SOURCE EXTRACT =

◆ ◆ ◆ ◆ ◆

From fb03e32475eb0bfd4ea8440a3fc7c81332bc721b Mon Sep 17 00:00:00 2001
From: Thomas Terhaar <uncletom@gmx.de>
Date: Fri, 16 Aug 2024 22:06:54 +0200
Subject: [PATCH 1/4] Improve resilience against malformed or corrupt documents

---
 .../src/PdfSharp/Pdf.Advanced/PdfTrailer.cs   | 140 ++++++++++++++++++
 .../src/PDFsharp/src/PdfSharp/Pdf.IO/Lexer.cs |  32 ++--
 .../PDFsharp/src/PdfSharp/Pdf.IO/Parser.cs    |   8 +-
 .../PDFsharp/src/PdfSharp/Pdf.IO/PdfReader.cs |   9 +-
 .../PDFsharp/src/PdfSharp/Pdf/PdfDocument.cs  |   2 +-
 .../PDFsharp/src/PdfSharp/Pdf/PdfString.cs    |   4 +-
 6 files changed, 173 insertions(+), 22 deletions(-)

◆ ◆ ◆ ◆ ◆

GIVEN DATA =
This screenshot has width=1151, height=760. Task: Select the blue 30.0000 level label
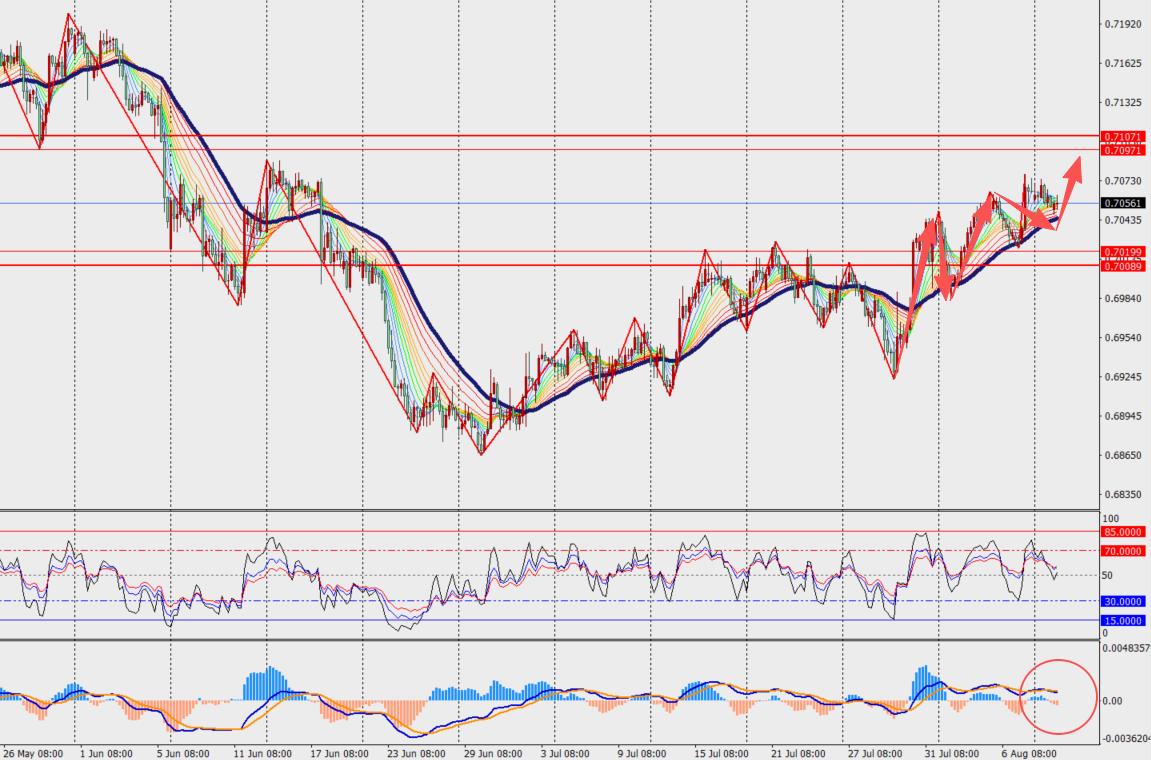[x=1122, y=601]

◆ ◆ ◆ ◆ ◆

YOUR OBJECTIVE =
Copy the PDFsharp patch header word for word, from "From fb03e32475eb0bfd4ea8440a3fc7c81332bc721b Mon" up to and including "insertions(+), 22 deletions(-)".

THE SOLUTION =
From fb03e32475eb0bfd4ea8440a3fc7c81332bc721b Mon Sep 17 00:00:00 2001
From: Thomas Terhaar <uncletom@gmx.de>
Date: Fri, 16 Aug 2024 22:06:54 +0200
Subject: [PATCH 1/4] Improve resilience against malformed or corrupt documents

---
 .../src/PdfSharp/Pdf.Advanced/PdfTrailer.cs   | 140 ++++++++++++++++++
 .../src/PDFsharp/src/PdfSharp/Pdf.IO/Lexer.cs |  32 ++--
 .../PDFsharp/src/PdfSharp/Pdf.IO/Parser.cs    |   8 +-
 .../PDFsharp/src/PdfSharp/Pdf.IO/PdfReader.cs |   9 +-
 .../PDFsharp/src/PdfSharp/Pdf/PdfDocument.cs  |   2 +-
 .../PDFsharp/src/PdfSharp/Pdf/PdfString.cs    |   4 +-
 6 files changed, 173 insertions(+), 22 deletions(-)